Changing proxy instructions 

10.  To change your proxy instructions simply submit a new proxy appointment using the methods set out above.  
Note that the cut-off time for receipt of proxy appointments (see above) also apply in relation to amended 
instructions; and amended proxy appointment received after the relevant cut-off time will be disregarded. 

Where you have appointed a proxy using the hard-copy proxy form and would like to change the instructions 
using another hard-copy proxy form, please contact Neville Registrars Limited, Neville House, Steelpark Road, 
Halesowen, B62 8HD. 

If you submit more than one valid proxy appointment, the appointment received last before the latest time for 
the receipt of proxies will take precedence. 

Termination of proxy appointments 

11.  In order to revoke a proxy instruction, you will need to inform the Company using one of the following methods: 

a.  By sending a signed hard copy notice clearly stating your intention to revoke your proxy appoint to Neville 

Registrars Limited, Neville House, Steelpark Road, Halesowen, B62 8HD. 

b. 

In the case of a member which is a company, the revocation notice must be executed under its common seal 
or signed on its behalf by an officer of the Company or an attorney for the company.  Any power of attorney 
or any other authority under which the revocation notice is signed (or a duly certified copy of such power of 
authority) must be included with the revocation notice. 

In either case, the revocation notice must be received by the Neville Registrars Limited, Neville House, Steelpark 
Road, Halesowen, B62 8HD, not later than 48 hours before the time appointed for the Meeting. 

Appointment of a proxy does not preclude you from attending the Meeting and voting in person.  If you have 
appointed a proxy and attend the Meeting in person, your proxy appointment will automatically be terminated. 
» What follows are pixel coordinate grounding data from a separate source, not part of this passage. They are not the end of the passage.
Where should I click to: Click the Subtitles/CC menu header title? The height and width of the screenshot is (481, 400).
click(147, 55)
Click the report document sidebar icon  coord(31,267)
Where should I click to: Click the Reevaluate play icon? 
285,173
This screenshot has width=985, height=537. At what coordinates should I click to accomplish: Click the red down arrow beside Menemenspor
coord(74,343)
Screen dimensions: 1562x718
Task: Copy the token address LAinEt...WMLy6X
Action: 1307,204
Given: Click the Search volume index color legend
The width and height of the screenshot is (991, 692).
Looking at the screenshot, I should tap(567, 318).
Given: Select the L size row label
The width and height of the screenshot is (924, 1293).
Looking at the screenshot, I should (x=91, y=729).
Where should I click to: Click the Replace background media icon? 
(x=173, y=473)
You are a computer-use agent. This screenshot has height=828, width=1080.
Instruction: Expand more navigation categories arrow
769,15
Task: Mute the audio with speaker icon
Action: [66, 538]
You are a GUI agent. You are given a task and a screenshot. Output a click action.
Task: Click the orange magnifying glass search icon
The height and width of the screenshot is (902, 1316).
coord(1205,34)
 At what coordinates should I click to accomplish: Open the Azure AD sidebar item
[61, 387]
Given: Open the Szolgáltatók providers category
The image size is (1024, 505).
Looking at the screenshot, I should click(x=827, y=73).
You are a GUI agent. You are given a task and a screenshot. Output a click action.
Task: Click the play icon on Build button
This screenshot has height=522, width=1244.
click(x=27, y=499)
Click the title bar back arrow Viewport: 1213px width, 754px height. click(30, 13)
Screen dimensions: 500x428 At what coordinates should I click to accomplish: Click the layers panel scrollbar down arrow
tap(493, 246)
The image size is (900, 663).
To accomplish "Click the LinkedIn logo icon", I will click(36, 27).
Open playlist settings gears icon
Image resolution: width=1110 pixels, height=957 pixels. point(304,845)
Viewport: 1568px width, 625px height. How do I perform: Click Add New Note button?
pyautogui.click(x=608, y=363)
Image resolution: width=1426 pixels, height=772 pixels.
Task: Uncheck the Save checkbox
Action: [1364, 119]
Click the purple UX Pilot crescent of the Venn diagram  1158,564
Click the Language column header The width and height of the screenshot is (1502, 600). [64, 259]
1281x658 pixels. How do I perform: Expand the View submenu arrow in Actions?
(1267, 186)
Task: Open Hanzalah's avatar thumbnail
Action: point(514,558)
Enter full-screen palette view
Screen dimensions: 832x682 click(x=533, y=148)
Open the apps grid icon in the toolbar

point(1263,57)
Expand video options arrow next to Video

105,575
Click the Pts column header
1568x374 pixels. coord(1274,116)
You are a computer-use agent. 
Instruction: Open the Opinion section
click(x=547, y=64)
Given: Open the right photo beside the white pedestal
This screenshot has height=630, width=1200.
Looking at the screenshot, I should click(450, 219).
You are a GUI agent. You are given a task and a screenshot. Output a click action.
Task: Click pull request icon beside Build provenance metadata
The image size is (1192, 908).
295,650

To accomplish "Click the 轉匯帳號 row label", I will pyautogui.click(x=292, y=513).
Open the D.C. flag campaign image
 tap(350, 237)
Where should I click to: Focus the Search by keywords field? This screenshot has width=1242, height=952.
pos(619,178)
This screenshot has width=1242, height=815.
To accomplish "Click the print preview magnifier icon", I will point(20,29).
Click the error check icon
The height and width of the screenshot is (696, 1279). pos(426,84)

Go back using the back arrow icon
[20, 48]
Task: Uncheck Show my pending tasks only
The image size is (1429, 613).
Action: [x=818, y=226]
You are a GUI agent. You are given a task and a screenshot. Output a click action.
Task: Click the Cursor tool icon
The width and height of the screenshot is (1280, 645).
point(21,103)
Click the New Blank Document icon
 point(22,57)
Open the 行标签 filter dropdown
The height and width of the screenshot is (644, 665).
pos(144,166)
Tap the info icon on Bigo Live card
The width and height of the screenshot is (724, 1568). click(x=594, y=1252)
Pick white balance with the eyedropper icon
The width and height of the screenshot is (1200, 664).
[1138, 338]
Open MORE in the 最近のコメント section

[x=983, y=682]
Issued shares and total voting rights 

12.  As at 13 July 2021 the Company’s issued share capital comprised of 8,564,878 ordinary shares of 5p each which 

includes 11,374 shares held in treasury.  Each ordinary share carries the right to one vote at a general meeting of 
the Company and, therefore, the total number of voting rights in the Company as at 13 July 2021 8,553,504. 

Documents on display 

13.  The following documents will be available for inspection at the place of the Annual General Meeting prior to the 

meeting until the time of the Meeting and for at least 15 minutes prior to the meeting: 

a.  The register of Directors’ interests in the share capital and debentures of the Company; and  

b.  Copies of service agreements under which Directors of the Company are employed 

c.  The full rules of the LTIP 

d.  The full rules of the CSOP  

e.  Copies of the new Articles of Association of Solid State PLC Company No 00771335.